AMDは次世代GPUとしてRDNA 5アーキテクチャを開発中で、同GPUを搭載するグラフィックスカードは2027年中旬頃に発売されることがリークなどで明らかにされていました。しかし、NVIDIAの次世代製品の発売スケジュール次第では、後ろにずれ込む可能性が高いことが新たに判明しました。
AMD RDNA 5 GPUの発売時期は後ろにずれる可能性が高まる
AMDはRDNA 4の後継GPUとしてRDNA 5を開発中で、このGPUアーキテクチャは2027年に発売予定のPlayStation 6や次世代Xboxなど、次世代コンソールゲーム機にも搭載される製品となっています。
そのため、同アーキテクチャを搭載したPC向けグラフィックスカードも2027年中に発売されることが予想されており、最新のリークでは2027年中旬に発売が予定されているとのことでした。しかし、NVIDIAがGeForce RTX 6000シリーズの発売を遅らせた場合、RDNA 5搭載GPUも発売が遅れる可能性が高いようです。
AMDはRDNA 5をNVIDIAより先に発売しても勝てない?
NVIDIAに関しては、メモリ不足や価格高騰などが原因なのか、GeForce RTX 6000シリーズを2027年後半に発売する可能性が高いことがリークで明らかになっています。この発売時期は従来の投入サイクルに対して半年近く長く、想定より遅く発売される可能性が高まっています。
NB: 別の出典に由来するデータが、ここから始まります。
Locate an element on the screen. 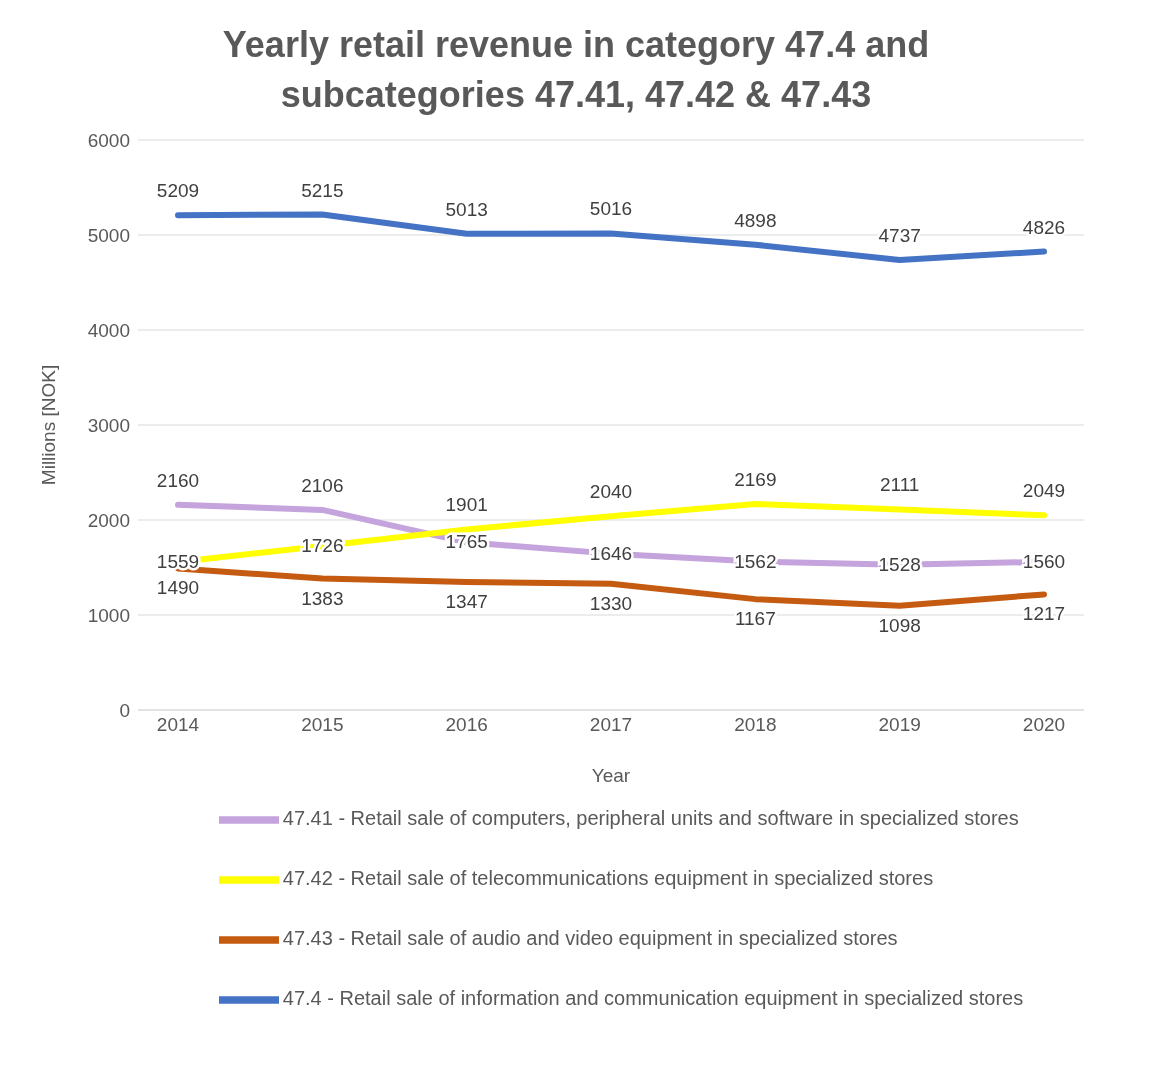 Image resolution: width=1152 pixels, height=1072 pixels. x-tick-label: 2015 is located at coordinates (322, 725).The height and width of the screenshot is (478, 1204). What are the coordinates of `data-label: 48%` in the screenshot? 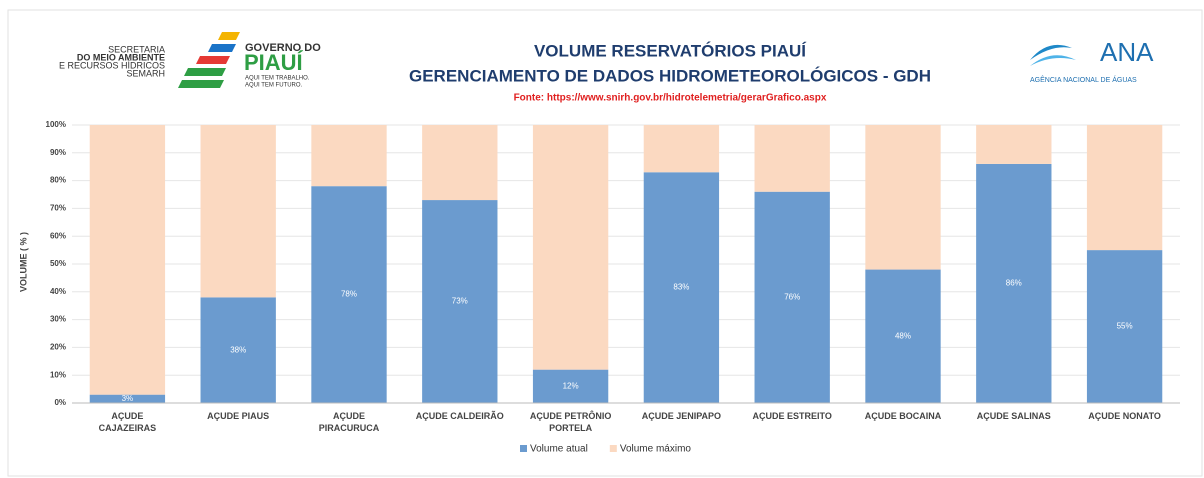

その一方で、AMDのRDNA 5は2027年中旬に発売が予定されていたため、仮にスケジュールが変わらなければNVIDIAより先にAMDが次世代グラフィックスカードを発売することになるはずでした。しかし、AMD関連のリークで定評があるKepler_L2氏によると、AMDの次世代グラフィックスカードはNVIDIAの発売時期に引きずられる形で遅れることを示唆しています。


Kepler_L2氏によると、RDNA 5の発売時期は過去に明らかにした通り2027年を予定していたとのことですが、NVIDIAより先に発売することはあり得ないとして、さらに遅れる可能性を示唆しています。
この件については、NVIDIAより先にAMDがRDNA 5を発売することで先行者利益を得られるのではないかという指摘があります。しかしKepler_L2氏はこれに対して、NVIDIA製グラフィックスカードの利益率は非常に大きいため、AMDが先行発売したとしても価格を下げることでAMDのリードを一気に奪うことが可能だとしています。そのため、仮にAMDが先行者利益で逃げ切るには、CPUのRyzen 7 9800X3Dのような唯一無二の性能を持つ製品がない限り難しいとしています。
そのため、RDNA 5についてはNVIDIAがGeForce RTX 6000シリーズの価格などを明らかにするまで正式発表は行われない可能性が高いと考えられます。発売時期としてはRTX 6000シリーズが発売される可能性の高い2027年秋以降となり、RDNA 5 GPUは早くても2027年末に発売される可能性が高いといえそうです。
なお、この発売時期が事実であれば、Radeon RX 9000シリーズのライフサイクルは約3年に達する予定で、あと2年近くは現役モデルとして販売が続くことになりそうです。
AMDのグラフィックスカードは、Radeon RX 6000シリーズから現行のRX 9000シリーズまで、必ずNVIDIAの後に発売されてきました。NVIDIAの価格や性能などを見て動作クロックやメモリ容量、価格などを最終調整してから発売する傾向にあります。
そのため、RDNA 5もたとえ先行発売できる状況であっても、NVIDIAより先に発売することはないようです。今後NVIDIAがGeForce RTX 6000シリーズの発売時期を遅らせれば、RDNA 5の発売もさらに遅れるなど、消費者にとってはあまり嬉しくない展開が待っていそうです。